I have just read some of the other comments (I don't have the time to read all of them) and someone suggested that these "transitional damsels" are a step forward. I don't think so - I think they've been around for some time, and I think that if we have a look at the literature of the last 200 years we will find real strong women, and women who start out strong but then are shown their true place, and women who are damsels from the beginning, and I fear that the percentages don't vary, and if they vary, that there is no consistent trend towards strong women.
no subject
Date: 28 Sep 2010 04:01 pm (UTC)But you have to look at such things contextually: who is being framed as holding the "right" of it, or at least as getting the focus of the reader's attention? I read it as Sasuke is getting the lion's share of reader/writer attention, and this attention condones (at the very least) his behavior to some degree. So when he disregards intelligent advice, the text either needs to show us that he suffers for his arrogance (in some way) or present it as clearly his arrogance that's causing the dismissal... but I didn't see that, in their dynamic. I saw her advice, and his arrogant dismissal, with the implication that the cost he'd pay for being arrogant and ignoring her was a minimal cost, if anything. In other words: her advice has such little value (even if it is intelligent) that it can safely be ignored.

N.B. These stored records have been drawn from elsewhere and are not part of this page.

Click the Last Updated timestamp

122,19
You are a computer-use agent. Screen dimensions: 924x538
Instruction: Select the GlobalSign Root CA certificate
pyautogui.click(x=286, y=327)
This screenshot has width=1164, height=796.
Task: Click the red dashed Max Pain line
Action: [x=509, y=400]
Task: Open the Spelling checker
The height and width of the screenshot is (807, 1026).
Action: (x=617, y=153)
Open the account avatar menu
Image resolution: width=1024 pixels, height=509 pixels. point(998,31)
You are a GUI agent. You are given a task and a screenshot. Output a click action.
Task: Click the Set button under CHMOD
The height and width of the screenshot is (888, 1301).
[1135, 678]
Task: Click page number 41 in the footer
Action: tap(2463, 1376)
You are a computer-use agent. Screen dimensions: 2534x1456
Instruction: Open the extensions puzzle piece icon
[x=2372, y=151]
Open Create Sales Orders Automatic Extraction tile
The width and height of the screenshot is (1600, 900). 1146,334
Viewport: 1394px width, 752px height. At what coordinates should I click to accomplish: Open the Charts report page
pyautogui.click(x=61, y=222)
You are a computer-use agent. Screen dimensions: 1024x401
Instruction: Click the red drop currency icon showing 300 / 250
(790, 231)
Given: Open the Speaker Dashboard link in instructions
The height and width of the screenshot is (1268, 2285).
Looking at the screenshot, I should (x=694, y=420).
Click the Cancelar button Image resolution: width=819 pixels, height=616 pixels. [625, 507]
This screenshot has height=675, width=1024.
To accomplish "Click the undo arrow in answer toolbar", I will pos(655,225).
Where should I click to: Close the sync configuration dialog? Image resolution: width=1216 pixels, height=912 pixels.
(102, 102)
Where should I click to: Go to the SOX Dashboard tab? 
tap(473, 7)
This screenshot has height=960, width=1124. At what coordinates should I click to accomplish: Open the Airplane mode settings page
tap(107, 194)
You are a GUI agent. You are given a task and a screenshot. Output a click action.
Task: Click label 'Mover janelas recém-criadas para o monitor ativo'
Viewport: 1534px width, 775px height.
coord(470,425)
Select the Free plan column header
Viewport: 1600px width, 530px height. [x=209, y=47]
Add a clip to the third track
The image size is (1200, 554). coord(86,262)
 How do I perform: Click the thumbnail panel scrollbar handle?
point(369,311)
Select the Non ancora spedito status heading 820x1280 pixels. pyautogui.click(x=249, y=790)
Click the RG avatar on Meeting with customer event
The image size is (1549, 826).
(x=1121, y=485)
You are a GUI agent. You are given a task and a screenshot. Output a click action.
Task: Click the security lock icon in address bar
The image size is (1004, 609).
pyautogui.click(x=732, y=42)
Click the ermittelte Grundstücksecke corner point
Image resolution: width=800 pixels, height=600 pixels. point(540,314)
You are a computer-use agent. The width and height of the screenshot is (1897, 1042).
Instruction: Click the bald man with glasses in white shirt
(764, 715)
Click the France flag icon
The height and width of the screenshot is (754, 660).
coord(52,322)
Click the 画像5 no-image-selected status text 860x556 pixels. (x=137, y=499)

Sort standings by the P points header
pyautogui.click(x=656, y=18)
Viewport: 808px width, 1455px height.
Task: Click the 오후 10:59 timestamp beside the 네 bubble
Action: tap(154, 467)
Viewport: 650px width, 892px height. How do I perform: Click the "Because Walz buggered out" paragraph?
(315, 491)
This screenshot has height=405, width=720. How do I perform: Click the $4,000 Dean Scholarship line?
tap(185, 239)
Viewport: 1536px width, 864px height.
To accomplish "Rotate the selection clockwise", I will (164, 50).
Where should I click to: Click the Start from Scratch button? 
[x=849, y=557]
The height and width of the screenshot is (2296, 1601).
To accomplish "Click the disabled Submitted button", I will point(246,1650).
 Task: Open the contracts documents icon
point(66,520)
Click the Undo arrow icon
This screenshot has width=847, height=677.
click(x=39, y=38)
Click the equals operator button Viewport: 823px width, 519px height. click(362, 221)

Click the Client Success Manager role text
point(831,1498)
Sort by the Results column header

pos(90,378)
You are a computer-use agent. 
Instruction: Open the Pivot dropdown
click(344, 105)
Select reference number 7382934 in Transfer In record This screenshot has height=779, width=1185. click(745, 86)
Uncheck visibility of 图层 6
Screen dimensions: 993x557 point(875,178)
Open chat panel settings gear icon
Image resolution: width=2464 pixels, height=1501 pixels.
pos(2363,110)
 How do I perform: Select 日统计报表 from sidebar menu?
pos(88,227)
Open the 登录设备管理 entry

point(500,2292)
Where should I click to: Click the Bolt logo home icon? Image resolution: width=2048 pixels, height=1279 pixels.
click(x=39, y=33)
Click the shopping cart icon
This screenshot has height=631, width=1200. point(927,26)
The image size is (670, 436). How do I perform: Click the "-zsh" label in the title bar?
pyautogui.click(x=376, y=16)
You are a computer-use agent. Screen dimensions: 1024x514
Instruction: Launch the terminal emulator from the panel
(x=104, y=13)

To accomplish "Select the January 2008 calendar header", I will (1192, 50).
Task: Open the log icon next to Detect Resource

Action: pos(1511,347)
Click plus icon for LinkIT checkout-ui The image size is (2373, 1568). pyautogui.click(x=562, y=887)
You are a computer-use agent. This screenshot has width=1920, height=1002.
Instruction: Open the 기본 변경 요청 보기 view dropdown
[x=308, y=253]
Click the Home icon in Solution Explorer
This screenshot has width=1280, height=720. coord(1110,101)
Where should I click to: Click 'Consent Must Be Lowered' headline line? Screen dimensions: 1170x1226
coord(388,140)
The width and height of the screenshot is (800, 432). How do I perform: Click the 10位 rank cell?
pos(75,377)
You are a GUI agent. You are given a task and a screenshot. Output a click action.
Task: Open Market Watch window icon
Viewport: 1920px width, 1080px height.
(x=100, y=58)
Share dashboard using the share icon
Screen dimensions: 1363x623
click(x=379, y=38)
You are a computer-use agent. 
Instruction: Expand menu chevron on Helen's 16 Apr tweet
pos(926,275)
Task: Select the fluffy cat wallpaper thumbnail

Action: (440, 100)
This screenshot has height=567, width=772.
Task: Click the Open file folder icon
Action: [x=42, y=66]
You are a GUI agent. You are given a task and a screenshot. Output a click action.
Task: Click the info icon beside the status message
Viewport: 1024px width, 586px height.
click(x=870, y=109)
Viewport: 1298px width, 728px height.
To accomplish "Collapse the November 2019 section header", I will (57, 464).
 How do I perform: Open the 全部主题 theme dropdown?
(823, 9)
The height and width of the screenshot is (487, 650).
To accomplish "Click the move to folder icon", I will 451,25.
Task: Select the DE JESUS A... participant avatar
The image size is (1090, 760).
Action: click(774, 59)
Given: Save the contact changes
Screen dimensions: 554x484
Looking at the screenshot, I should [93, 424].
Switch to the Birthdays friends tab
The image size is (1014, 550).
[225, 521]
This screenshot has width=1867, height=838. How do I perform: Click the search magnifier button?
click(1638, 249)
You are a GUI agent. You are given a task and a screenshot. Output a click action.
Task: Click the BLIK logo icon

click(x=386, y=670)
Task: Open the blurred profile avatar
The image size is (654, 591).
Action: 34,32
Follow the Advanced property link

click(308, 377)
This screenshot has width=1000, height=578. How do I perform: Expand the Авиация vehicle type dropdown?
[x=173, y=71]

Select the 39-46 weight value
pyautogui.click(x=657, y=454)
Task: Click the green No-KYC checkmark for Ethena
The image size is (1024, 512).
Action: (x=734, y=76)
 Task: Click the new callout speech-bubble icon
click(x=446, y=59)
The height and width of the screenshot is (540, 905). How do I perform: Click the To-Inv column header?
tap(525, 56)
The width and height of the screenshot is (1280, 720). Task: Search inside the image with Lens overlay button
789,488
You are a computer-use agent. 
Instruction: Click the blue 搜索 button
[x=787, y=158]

That's what I mean by the text contradicting, or reinforcing, subtle messages regardless of what the characters themselves are saying.
Oi, I'm not sure I have time to read all the comments, and I'm fairly certain I've managed to write about half of them! I think I know which comment you mean, though, and it may be the one where I had to clarify myself, to explain that when I said "step forward" I didn't mean in a chronological sense -- as though, in a hundred years, all we'll have are "strong female characters" -- I meant it's a "step forward" from the damsel stereotype itself towards the strong female fighter.
For those writers who grew up with genre conventions of helpless damsels (as I'd be willing to bet that, for the most part, Kishimoto and Kubo and whomever else probably did), to try and flex genre conventions to create a strong female character -- even if they fall short and do a half-assed job that gets them the transitional damsel -- is still a "step forward" in their own personal development. In other words, it's a development of character, maybe even a development of authorial skill, and not some major overall literary trend sweeping us forward.